Hi, everybody. Your RLHF fine tuning is secretly applying a regret preference model.
Let me explain. So... let me describe a slide I inserted and I guess didn't make into the final cut here. So from the
perspective of an RLHF algorithm, there is a human who has a hidden reward function, and they
are giving preferences according according to a preference model. They're sampling this preference model, and that's what creates the preference data set.
And then MLE is used with another preference model, or usually the same, one to learn a reward
function or sometimes something else like a policy.
So this preference model, the predominant preference model, is what we call partial return.
And what that is, is that the probability of a person preferring trajectory segment 1
over trajectory segment 2 is equal to the logistic function
with the input of the sum of reward of trajectory segment 1, minus the sum of reward for trajectory segment 2.
We're ignoring discounting and Boltzmann temperature for simplicity here.
So let's look at a simple example here we have a grid world. The purpose is to get to the goal as fast as possible.
And so an aligned reward function is a time penalty of negative one every time step
Here, the sum of reward, the partial return, is the same.
So the preference model is indifferent between these two trajectory segments.
Even though humans strongly tend to prefer the one on the right.
If you prefer differently, please talk to me afterwards.
So what's different here? The one on the right is optimal,
the one on the right also has a different in-state value.
So with those insights and some others in mind, we propose the regret preference model and the difference here is that
we swap out the reward function for the optimal advantage function.
And we're going to some optimal advantages of every transition in each of these trajectory segments.
And this the summation when negated is what we call regret.
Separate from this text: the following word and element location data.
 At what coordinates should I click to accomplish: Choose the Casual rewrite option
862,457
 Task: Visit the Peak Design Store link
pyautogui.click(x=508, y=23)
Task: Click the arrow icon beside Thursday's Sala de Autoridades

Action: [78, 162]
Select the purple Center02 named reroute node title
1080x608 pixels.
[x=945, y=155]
But at a high level,
really what you need to know is that the regret of a trajectory segment is measuring how much
it deviates from optimal behavior. So we're measuring deviation from optimality.
Looking at our example again the one on the right is optimal.
So the regret preference model prefers it like humans tend to,
we compare these two preference models, we find that the regret one is theoretically superior in terms of identifiable and
also with human preferences that we gather, it's more descriptive and learns more aligned reward functions.
So why does the partial return preference model which really is the predominant one do so?
Well? For fine tuning, our hypothesis is that annotators do give regret based preferences.
And engineers using fine tuning are unknowingly applying the regret preference model.
And so this match of preference models creates some alignment. So let me explain or dive into this hypothesis here.
The multi-turn language problem involves a human giving a prompt and then the language model
responding and then prompt response, prompt response.
And so on, the way RLHF is is done in this setting is that the partial return preference model is assumed, at least nominally, and
the trajectory segment length is one. So one action, or one response is what is being evaluated. Interestingly,
the learned reward function is applied as if in a bandit task. However, this is not a bandit problem,
this is a sequential problem. And so this decision rule that you see at the very bottom right,
that is being applied for RLHF fine tuning. To derive that from a sequential task,
we have to assume that the discount factor gamma equals zero to make the the next state
value drop off. And this is an arbitrary assumption for an under-specified problem.
If instead we assume that preferences are from regret, then instead of learning the reward function,
what we've learned is an approximation of the optimal advantage function.
And we end up with the exact same decision rule without having to assume anything about the discount factor.
And that decision rule is that we're arg maxing the learned function, which,
in this case is interpreted to be the optimal advantage function.
So we get the same fine tuning algorithm with a better supported preference model.
And without the arbitrary assumption that this discount factor is zero. So you might say so what the algorithm is the same? Why?
Why does this matter? Well, if the segment length is larger than one, if you're evaluating more than one response in a trajectory segment,
and you assume this discount factor of zero, then the partial return preference model nonsensically ignores all actions after the first.
Whereas the regret preference model has a more reasonable algorithm that results.
And then also, as a scientific act of faith, I believe that a clearer understanding and a simpler understanding of our algorithms will bear fruit later.
Last, I'll just end with a teaser. This is the latest work that uses the regret preference model.
It generalizes DPO and learns a policy directly in the max-ent RL setting rather than learning a reward function first.
And so like DPO, it avoids having to sample from the environment after learning from preferences.
And we scale up to these these robotic manipulation tasks in the paper that's on archive.
I'll end with that, and just one quick plug for Stephane Hatgis-Kessel.
I think a number of you in this room, he will be applying to your research groups and he would be a great find.
He was co-first author on this work. Thank you.